(What is expected) Each line from the one containing "Image resolution: width=1024" to the end of the material below is to be restated exactly, with pictures skipped.

Segment Start: Information shown

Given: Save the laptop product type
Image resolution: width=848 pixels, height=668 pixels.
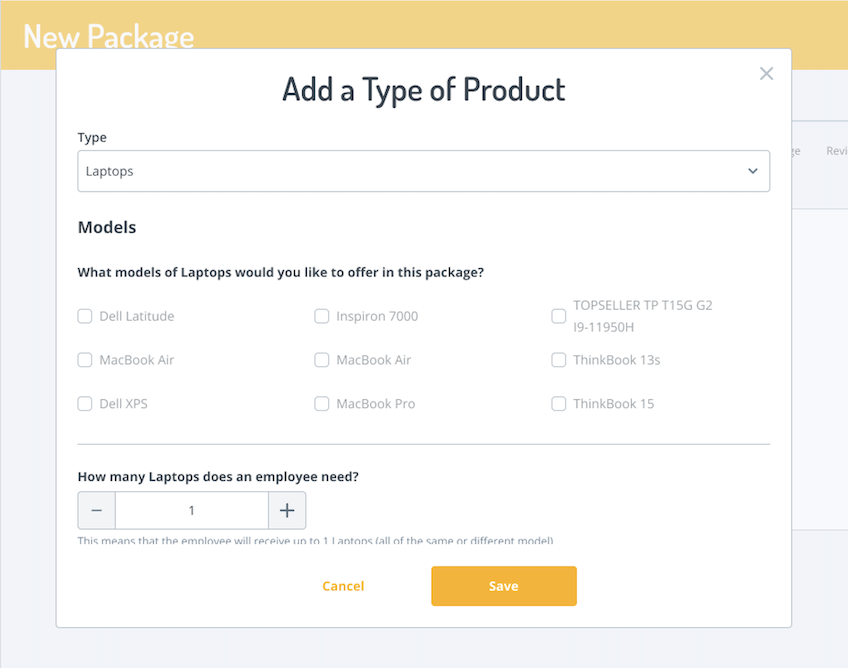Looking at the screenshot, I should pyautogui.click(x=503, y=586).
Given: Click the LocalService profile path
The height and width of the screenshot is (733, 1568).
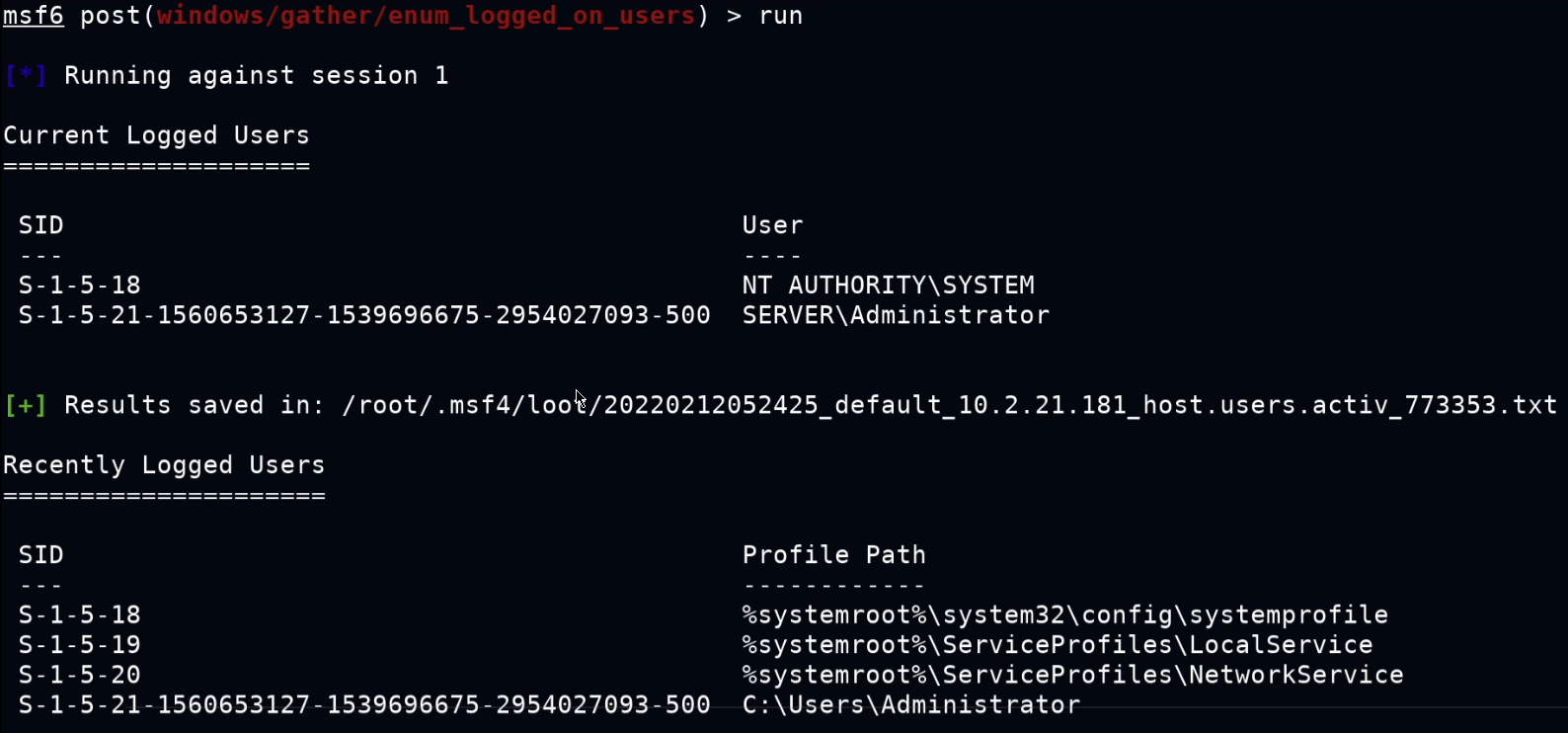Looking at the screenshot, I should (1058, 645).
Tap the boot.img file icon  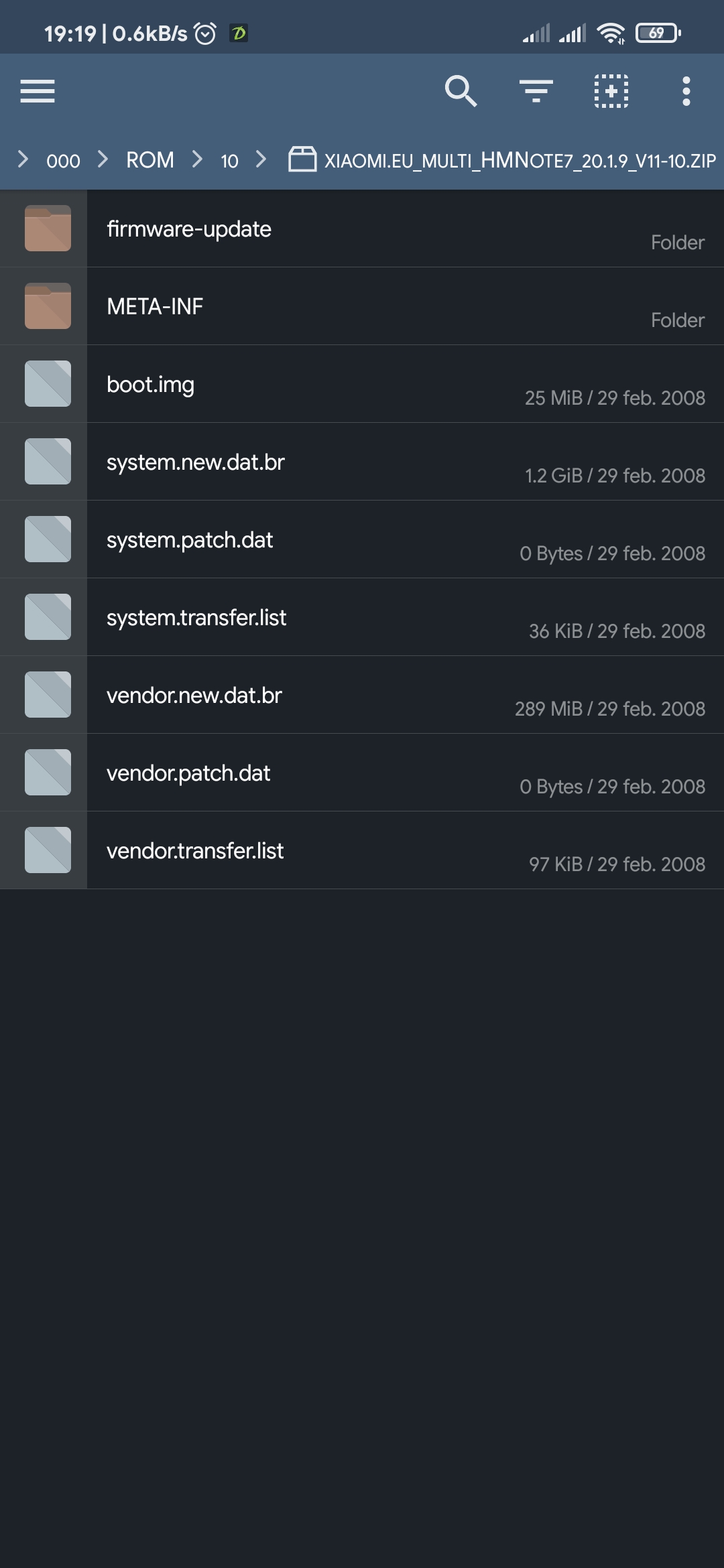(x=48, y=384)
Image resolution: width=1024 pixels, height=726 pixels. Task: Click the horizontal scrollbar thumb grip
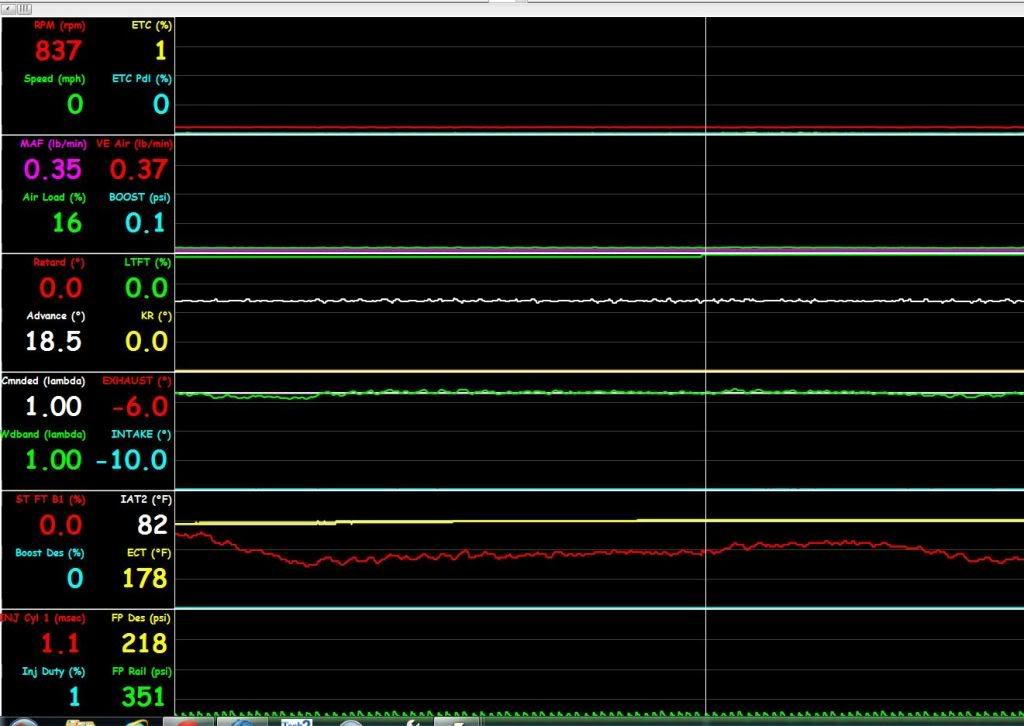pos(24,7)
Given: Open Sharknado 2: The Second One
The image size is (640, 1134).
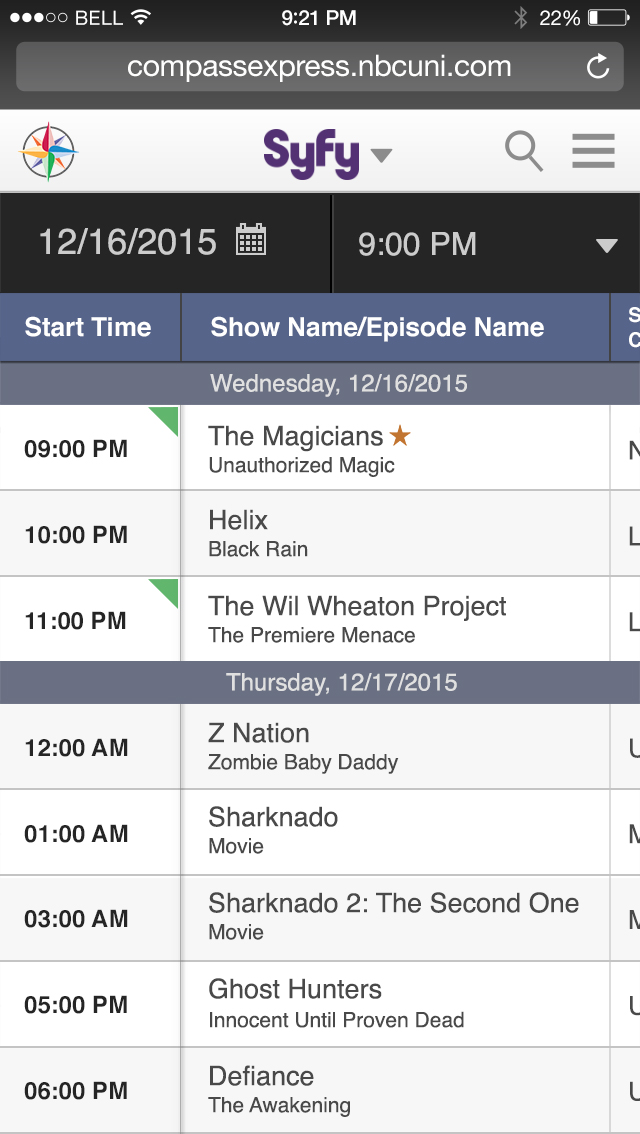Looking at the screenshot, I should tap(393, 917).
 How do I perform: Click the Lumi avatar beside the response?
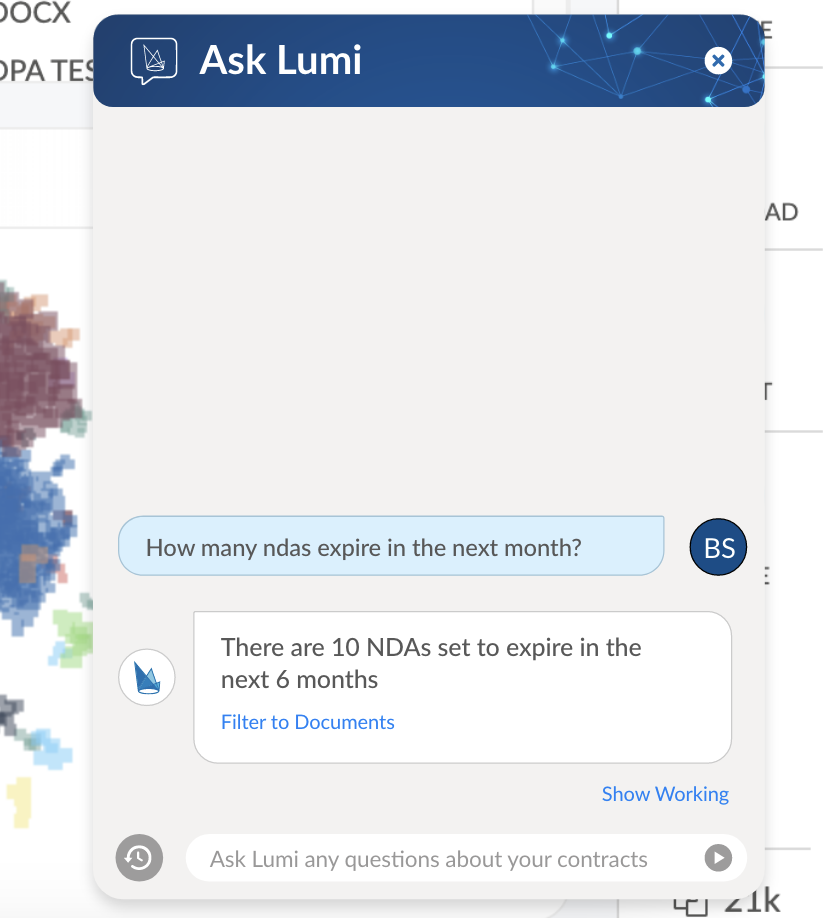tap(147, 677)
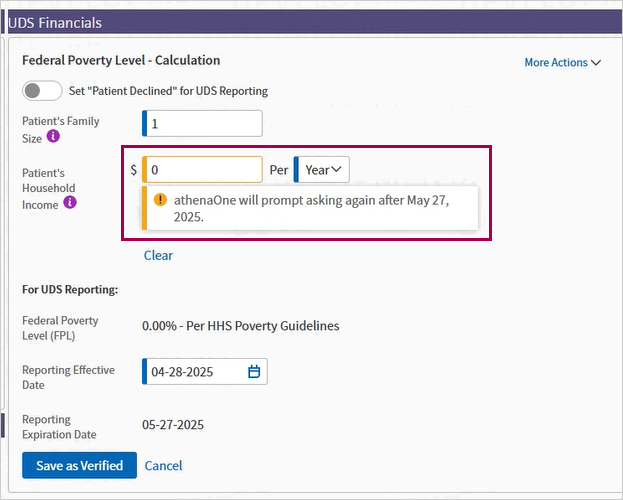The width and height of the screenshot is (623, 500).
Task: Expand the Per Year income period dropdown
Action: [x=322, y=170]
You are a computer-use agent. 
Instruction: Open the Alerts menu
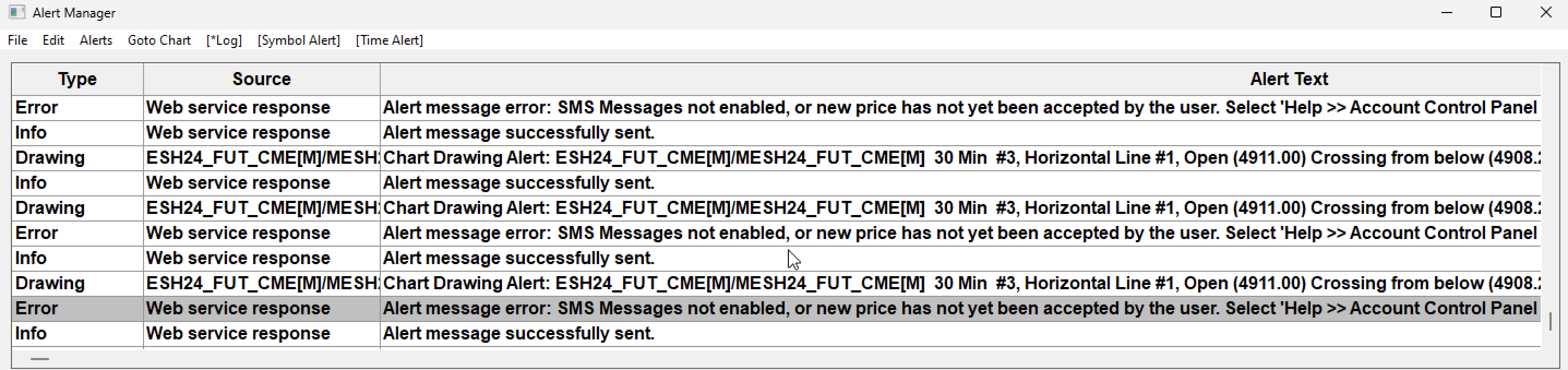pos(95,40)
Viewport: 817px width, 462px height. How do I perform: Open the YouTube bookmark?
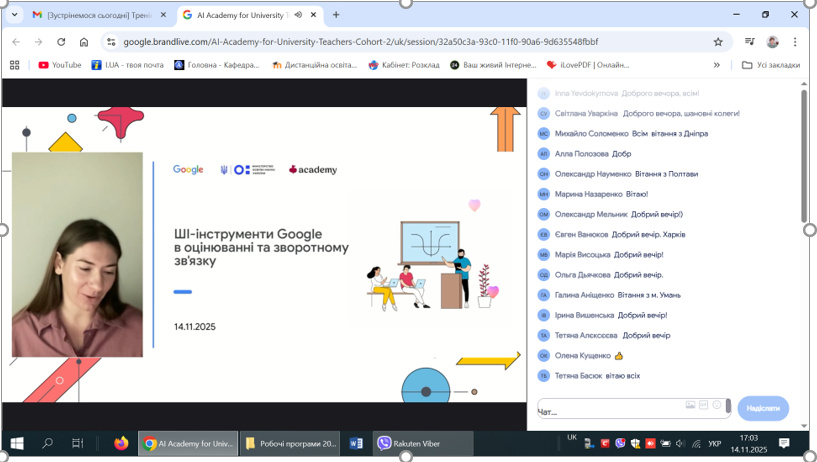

Segment End: Information shown

(Solved exercise)
Image resolution: width=1024 pixels, height=726 pixels. Task: Click the horizontal scrollbar thumb grip
pos(24,7)
Given: Open Sharknado 2: The Second One
The image size is (640, 1134).
Looking at the screenshot, I should tap(393, 917).
 How do I perform: Click the Lumi avatar beside the response?
tap(147, 677)
The width and height of the screenshot is (623, 500).
Task: Expand the Per Year income period dropdown
Action: [x=322, y=170]
You are a computer-use agent. 
Instruction: Open the Alerts menu
pos(95,40)
Viewport: 817px width, 462px height. How do I perform: Open the YouTube bookmark?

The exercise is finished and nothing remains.